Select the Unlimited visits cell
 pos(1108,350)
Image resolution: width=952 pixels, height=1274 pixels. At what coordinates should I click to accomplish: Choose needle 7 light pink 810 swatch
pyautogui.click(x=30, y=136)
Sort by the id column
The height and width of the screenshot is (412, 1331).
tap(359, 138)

■ ■ ■ ■

▶ _Problem statement_:
Repeat the listing above without any change.

▶ _Solution below_:
Select the Unlimited visits cell
 pos(1108,350)
Image resolution: width=952 pixels, height=1274 pixels. At what coordinates should I click to accomplish: Choose needle 7 light pink 810 swatch
pyautogui.click(x=30, y=136)
Sort by the id column
The height and width of the screenshot is (412, 1331).
tap(359, 138)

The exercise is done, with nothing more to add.